Pre-owned stuff usually has a bad reputation, for some people at least. Although, for people saving money, it isn’t that bad. You should be wary though.
There are people out there selling a nice quality guitar, probably because they want to upgrade. If you are gonna buy in person, here are some things you need to check before buying a used guitar:
- Make sure that the neck is straight. To check this, hold down the 1st and 14th fret. Then, check the action or the gap between the frets and strings. If the action is not uniform on both sides, that’s a red flag.
- Check for any cracks or damages. This could be in the neck, body, or even the paint. If there is any, the guitar was poorly maintained.
- Check for any buzzing when fretting notes. If so, the guitar will probably need a fret redress.
If any of those checks out, you should buy the guitar to save some money. Any other stuff can be easily replaced without breaking the bank, such as strings, and tuning machines.
Though more costly than used ones, new guitars are most definitely reliable. The only thing you need to worry about is the features.
- New guitars normally have warranties, so, you can easily get it repaired or replaced if things go south.
- Clearly, new guitars are more durable. It, being fresh from a factory, not worn out, and still in the box.
Laminated Vs. Solid
The main difference between the laminated and solid is how they’re processed and their end tone.
Majority of the cheap guitars’ top is made from laminated woods. Laminated or pressed plywood is multiple thin layers of wood pressed and glued together for stability and strength.
Solid Top is well, you guessed it, solid. Experienced guitarists prefer solid tonewoods for its better sound quality. The only downside for beginners is that this is much more expensive than the laminated.
Obviously, solid has better quality, there’s no doubt about that. Laminated woods are only “okay”, but if combined with some awesome features, their quality isn’t so bad. Furthermore, they’re much cheaper than solid ones. Thus, that’s a win-win right there!
Acoustic vs. Acoustic-Electric
Ironically, this can be answered by a question. Are you gonna play it on a gig or not? If so, then you should go acoustic-electric. On the contrary, if you’re gonna play it for a campfire, or for a small group, an acoustic would work.
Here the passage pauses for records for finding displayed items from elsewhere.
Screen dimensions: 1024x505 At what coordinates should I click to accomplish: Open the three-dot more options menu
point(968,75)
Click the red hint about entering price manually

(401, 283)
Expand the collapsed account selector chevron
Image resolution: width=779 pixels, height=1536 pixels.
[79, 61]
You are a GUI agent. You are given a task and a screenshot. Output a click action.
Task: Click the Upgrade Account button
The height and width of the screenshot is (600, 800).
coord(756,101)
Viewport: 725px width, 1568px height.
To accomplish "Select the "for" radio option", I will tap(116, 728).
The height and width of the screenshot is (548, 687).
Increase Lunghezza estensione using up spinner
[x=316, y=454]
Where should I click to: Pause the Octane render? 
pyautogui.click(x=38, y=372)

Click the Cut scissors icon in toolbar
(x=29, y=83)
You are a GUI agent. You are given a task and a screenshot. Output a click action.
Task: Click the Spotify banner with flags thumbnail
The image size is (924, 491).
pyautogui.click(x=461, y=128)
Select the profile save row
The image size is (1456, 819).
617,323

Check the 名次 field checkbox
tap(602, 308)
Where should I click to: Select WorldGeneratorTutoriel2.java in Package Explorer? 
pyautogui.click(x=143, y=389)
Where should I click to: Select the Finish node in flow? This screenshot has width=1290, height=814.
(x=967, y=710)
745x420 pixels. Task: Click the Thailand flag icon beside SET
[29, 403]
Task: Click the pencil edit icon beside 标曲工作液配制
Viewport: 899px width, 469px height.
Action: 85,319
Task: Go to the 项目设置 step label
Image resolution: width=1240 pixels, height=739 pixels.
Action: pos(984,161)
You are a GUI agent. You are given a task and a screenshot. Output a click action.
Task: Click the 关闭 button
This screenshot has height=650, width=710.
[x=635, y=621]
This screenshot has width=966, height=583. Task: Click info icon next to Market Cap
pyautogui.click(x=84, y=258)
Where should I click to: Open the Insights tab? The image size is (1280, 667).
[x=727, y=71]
If you’re gonna go with acoustic-electric, you might have to spend a little more than the ideal budget. Sure you can play it without any accessories but there are acoustic-electric guitars that require an amp to provide you with a better sound. Apart from that, the electronics included actually demand you to pay more.
According to some guitarists, the pickup of acoustic-electric makes the sound of the guitar worse. I’ve actually experienced it firsthand (without an amp) and compared to my regular acoustic, boy was it awful.
Of course, that’s not true to all. We can simply say that a few of these acoustic-electric guitars are dependent on an amplifier to be played beautifully. Some acoustic guitars already have a great sound projection which is why I prefer that over acoustic-electric.
Over to You
With all that said, I really like the Yamaha FG800 as the best acoustic guitar under $300. The sound, playability, and looks are just wow. You may be paying a bit more but it’s totally worth it. Honestly, I don’t think I need to further promote my case with FG800, because it’s like, the guitar speaks for itself!
The final decision is still up to you though.
New or used, cheap or expensive, laminated or solid, it’s important to be well-informed so that you won’t waste your money and end up with an awful guitar. Which is why I hope that this article was able to help you with your decision making.